Es un título extraño en un país donde se nos requiere la conducta heroica de un Libertador que nace una vez por siglo para reivindicar su tarea, encarnado en los gobernantes uniformados y totalitarios que han sacrificado a Venezuela de una manera despiadada, ocultando su corrupción en proyectos redentores.
La ciudadanía como proyecto indispensable se me aparece como problema a raíz de un discurso pronunciado por Luis Castro Leiva con motivo de una fiesta patria en sesión solemne del Congreso Nacional hace ya varios años, cuando reclamaba como una necesidad el ser buenos ciudadanos. Desde este discurso se me ha hecho presente una consigna irreverente pero a mi entender indispensable: “No hay que ser patriota ni bolivariano, basta con ser un buen ciudadano”.
Esto quisiera combinarlo con el título y el contenido de una obra del psicólogo Luis López Pedraza: Nuestra cultura tecnológica y mercantil nos obliga a ser exitosos, lo que nos hace fundar la vida en los logros. La permanente contradicción entre los esperado y lo alcanzado, genera una ansiedad cultural, característica de nuestros tiempos.
Desde el corazón de esta ansiedad cultural que nos obliga a ser exitosos es desde donde se nos hace posible admitir la exigencia de un patriotismo heroico.

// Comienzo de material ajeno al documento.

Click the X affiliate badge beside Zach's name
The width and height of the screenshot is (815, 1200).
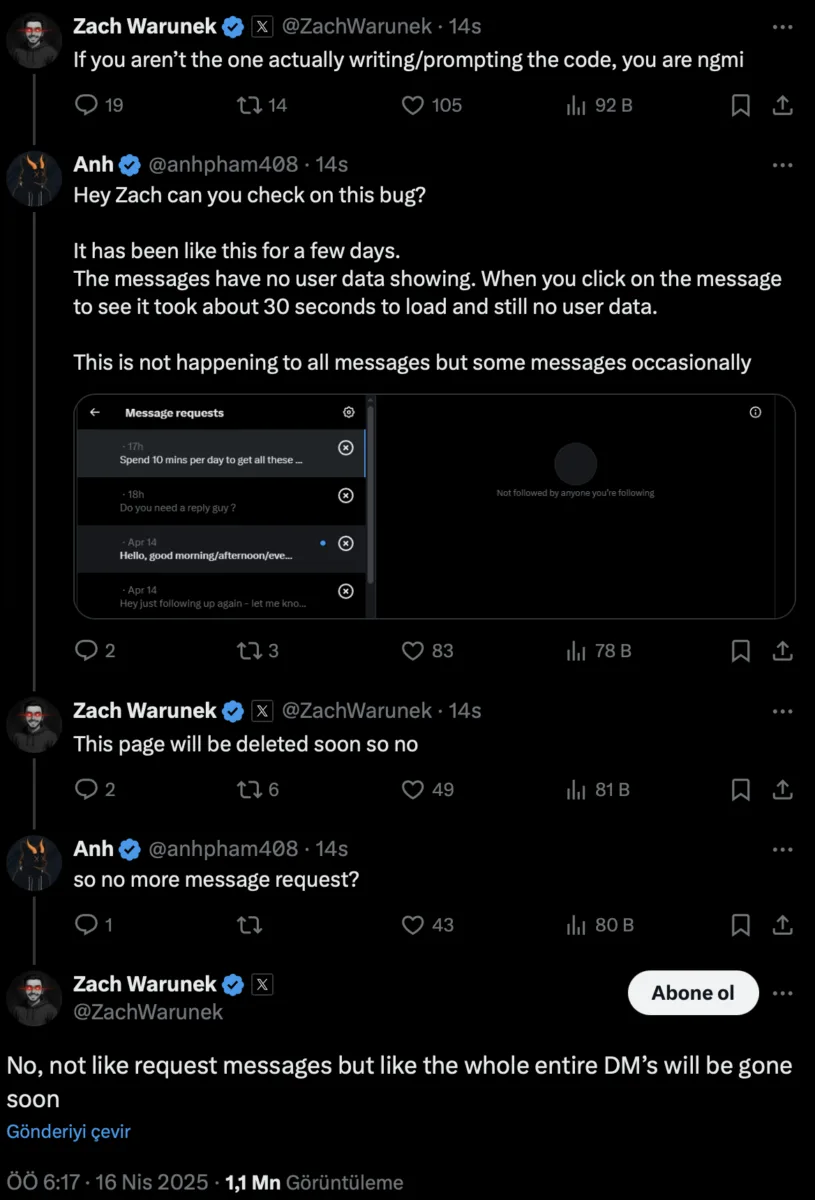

Pero hay un precio elevado que debe pagarse por esta ambición de ser diferentes y únicos, que es el abandono de nuestra vida cotidiana que se convierte en una pesada carga opuesta al individualismo pregonado como una conquista del pensamiento moderno e insertado como un éxito de la revolución tecnológica.
A esta ambición heroica del reto individualista que sirve tan generosamente a la lógica del mercado, se corresponde la imposibilidad de aceptar una nación o una patria o simplemente una comunidad, ya que estas solo se generan en base a los intereses comunes espontáneos que se van dando en la vida diaria.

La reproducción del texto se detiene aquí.